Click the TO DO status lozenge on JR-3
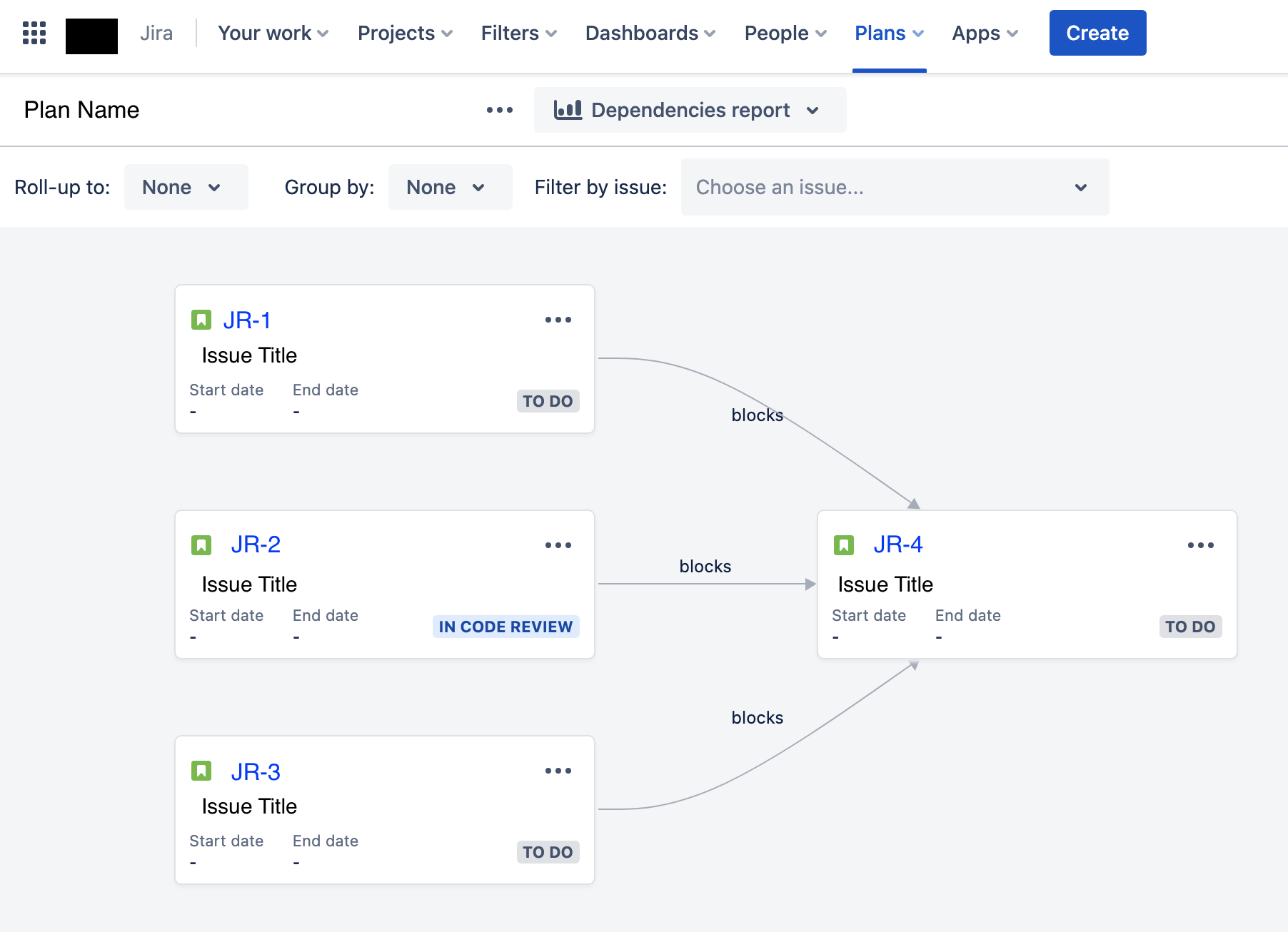547,851
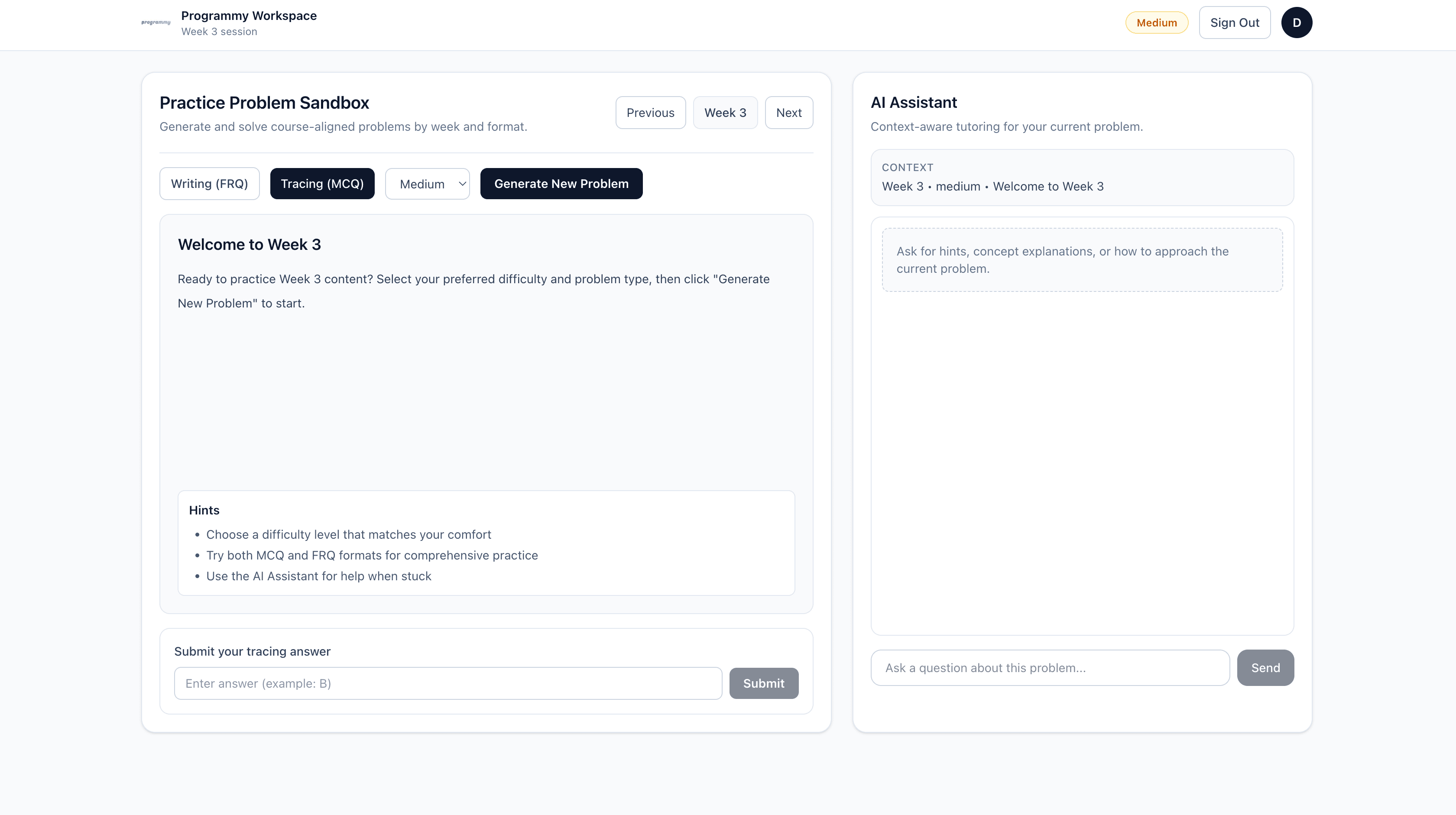1456x815 pixels.
Task: Click the Medium difficulty badge in header
Action: coord(1156,23)
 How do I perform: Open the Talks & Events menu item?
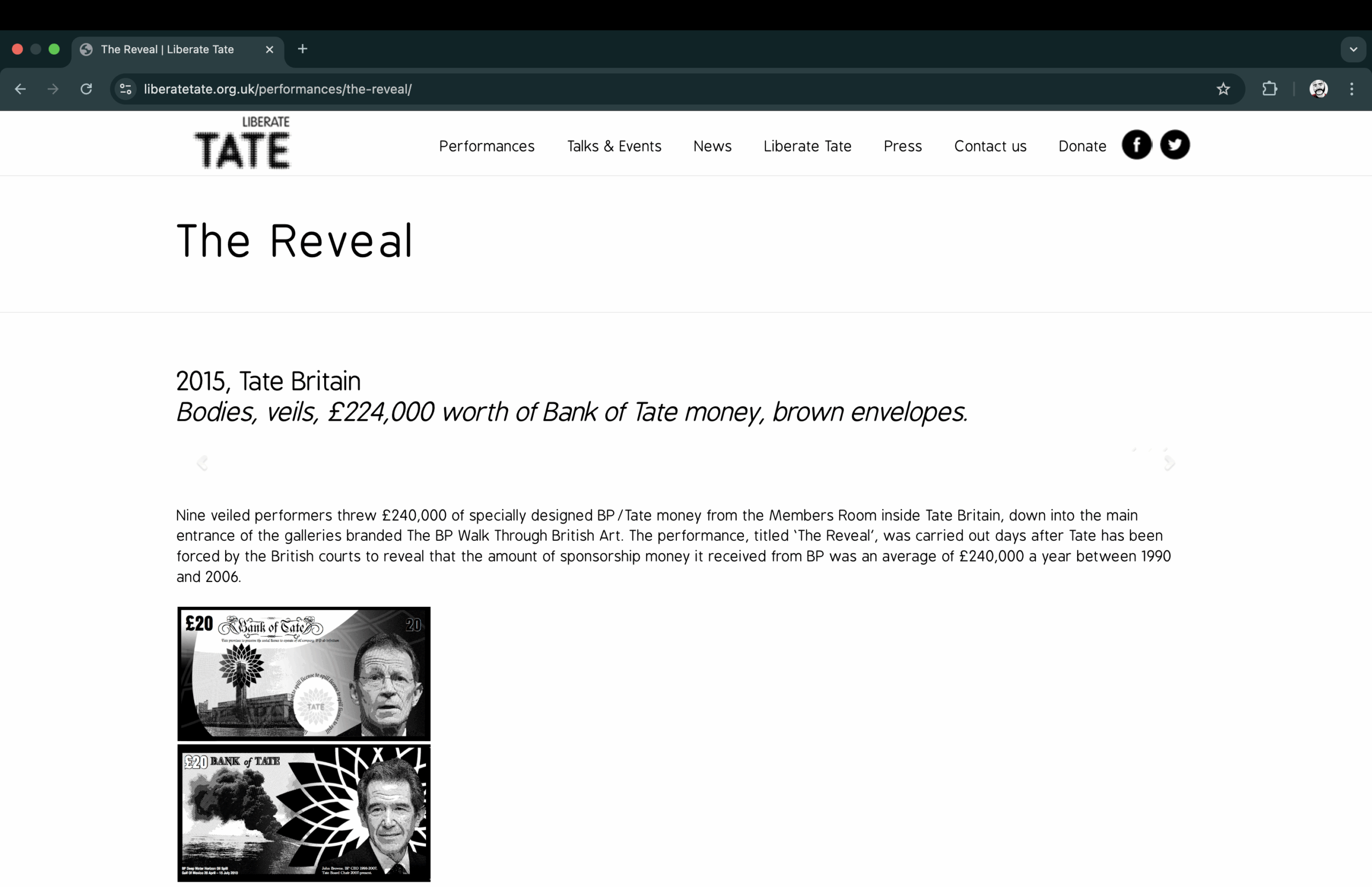tap(614, 146)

# # # # #

Try it :: Retype all entries exactly; omit pictures.

Your solution ::
Click the TO DO status lozenge on JR-3
547,851
1456x815 pixels.
Task: Click the Medium difficulty badge in header
Action: coord(1156,23)
 How do I perform: Open the Talks & Events menu item?
tap(614, 146)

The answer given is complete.